» **What you will do**
What is needed is an exact transcription of the line with "de crédit tab" and all the lines that follow it in the entries below; add nothing else.

*****

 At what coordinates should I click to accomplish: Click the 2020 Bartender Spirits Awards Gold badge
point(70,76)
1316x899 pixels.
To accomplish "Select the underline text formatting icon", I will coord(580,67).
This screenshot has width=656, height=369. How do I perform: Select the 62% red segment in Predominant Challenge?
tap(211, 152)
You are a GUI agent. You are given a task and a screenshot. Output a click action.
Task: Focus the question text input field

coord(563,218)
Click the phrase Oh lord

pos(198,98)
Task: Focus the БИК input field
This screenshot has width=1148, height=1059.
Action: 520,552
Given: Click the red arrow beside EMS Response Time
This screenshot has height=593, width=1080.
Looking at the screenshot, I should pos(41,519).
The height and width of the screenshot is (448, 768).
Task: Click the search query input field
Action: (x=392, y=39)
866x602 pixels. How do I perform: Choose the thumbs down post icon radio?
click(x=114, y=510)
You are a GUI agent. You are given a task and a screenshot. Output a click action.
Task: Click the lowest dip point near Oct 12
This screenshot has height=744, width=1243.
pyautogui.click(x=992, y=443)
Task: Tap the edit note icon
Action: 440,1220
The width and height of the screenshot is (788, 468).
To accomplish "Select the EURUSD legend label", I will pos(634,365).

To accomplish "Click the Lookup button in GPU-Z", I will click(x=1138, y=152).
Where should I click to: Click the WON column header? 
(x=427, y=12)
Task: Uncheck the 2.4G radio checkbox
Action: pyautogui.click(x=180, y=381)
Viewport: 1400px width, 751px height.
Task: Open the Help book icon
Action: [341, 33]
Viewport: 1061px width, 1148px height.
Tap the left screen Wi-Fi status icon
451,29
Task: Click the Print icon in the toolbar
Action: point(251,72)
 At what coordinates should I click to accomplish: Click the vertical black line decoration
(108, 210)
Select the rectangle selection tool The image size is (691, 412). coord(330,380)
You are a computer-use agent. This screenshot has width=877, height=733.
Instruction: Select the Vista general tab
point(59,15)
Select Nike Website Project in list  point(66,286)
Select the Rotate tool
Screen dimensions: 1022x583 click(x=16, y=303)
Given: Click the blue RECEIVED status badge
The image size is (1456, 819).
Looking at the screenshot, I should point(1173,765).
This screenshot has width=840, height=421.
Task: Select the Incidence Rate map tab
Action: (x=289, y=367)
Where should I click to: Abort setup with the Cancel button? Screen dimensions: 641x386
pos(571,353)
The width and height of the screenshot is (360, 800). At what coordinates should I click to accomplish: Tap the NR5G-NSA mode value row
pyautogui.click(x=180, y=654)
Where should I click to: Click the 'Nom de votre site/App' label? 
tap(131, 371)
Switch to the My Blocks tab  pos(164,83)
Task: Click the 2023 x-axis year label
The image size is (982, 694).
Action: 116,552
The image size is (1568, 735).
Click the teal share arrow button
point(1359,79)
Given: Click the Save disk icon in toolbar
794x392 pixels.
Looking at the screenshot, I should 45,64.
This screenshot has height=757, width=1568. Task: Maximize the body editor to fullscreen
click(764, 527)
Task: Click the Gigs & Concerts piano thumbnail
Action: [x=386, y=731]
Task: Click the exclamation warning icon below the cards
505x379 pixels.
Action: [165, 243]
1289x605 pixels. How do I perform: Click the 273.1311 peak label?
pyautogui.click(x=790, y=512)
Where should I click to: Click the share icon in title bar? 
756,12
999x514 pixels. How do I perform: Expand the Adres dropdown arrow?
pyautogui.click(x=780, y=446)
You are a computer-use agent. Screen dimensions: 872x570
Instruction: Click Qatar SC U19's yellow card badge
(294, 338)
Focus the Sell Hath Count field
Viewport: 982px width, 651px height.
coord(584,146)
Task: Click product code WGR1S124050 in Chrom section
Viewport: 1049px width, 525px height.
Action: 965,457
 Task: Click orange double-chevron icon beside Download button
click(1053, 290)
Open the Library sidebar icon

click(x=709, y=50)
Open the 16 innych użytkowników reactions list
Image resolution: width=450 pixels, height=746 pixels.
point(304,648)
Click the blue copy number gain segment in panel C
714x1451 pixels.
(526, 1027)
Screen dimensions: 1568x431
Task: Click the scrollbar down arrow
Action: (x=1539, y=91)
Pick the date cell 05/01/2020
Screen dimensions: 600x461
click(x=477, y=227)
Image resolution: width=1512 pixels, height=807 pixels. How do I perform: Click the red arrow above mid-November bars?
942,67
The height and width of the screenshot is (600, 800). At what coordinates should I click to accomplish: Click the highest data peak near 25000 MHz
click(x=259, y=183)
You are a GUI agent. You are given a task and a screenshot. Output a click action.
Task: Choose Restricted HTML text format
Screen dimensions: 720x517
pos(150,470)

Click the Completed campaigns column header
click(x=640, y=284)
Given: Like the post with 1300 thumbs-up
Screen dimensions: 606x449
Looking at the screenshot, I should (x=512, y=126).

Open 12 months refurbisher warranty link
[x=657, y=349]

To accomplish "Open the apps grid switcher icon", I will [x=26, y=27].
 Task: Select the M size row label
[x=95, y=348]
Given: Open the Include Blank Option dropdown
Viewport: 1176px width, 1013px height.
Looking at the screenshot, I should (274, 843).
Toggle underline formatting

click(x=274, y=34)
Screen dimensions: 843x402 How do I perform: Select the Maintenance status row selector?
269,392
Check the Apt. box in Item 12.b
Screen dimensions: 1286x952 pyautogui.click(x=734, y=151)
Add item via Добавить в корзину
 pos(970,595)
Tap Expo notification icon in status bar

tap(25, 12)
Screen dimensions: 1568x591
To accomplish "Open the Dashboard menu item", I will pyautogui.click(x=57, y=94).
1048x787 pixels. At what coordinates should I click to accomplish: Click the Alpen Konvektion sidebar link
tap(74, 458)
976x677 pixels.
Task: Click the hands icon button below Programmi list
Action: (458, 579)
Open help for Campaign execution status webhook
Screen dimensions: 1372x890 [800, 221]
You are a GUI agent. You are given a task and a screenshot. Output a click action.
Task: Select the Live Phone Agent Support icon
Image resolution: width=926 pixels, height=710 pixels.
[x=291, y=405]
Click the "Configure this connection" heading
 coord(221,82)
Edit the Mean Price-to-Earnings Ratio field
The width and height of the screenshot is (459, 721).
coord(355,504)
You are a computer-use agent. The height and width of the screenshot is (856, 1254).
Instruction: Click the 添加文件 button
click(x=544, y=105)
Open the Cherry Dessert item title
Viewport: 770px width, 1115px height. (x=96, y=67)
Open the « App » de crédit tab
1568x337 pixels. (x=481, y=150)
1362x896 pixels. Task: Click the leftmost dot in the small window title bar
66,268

*****

» **Task response**
Open the « App » de crédit tab
1568x337 pixels. (x=481, y=150)
1362x896 pixels. Task: Click the leftmost dot in the small window title bar
66,268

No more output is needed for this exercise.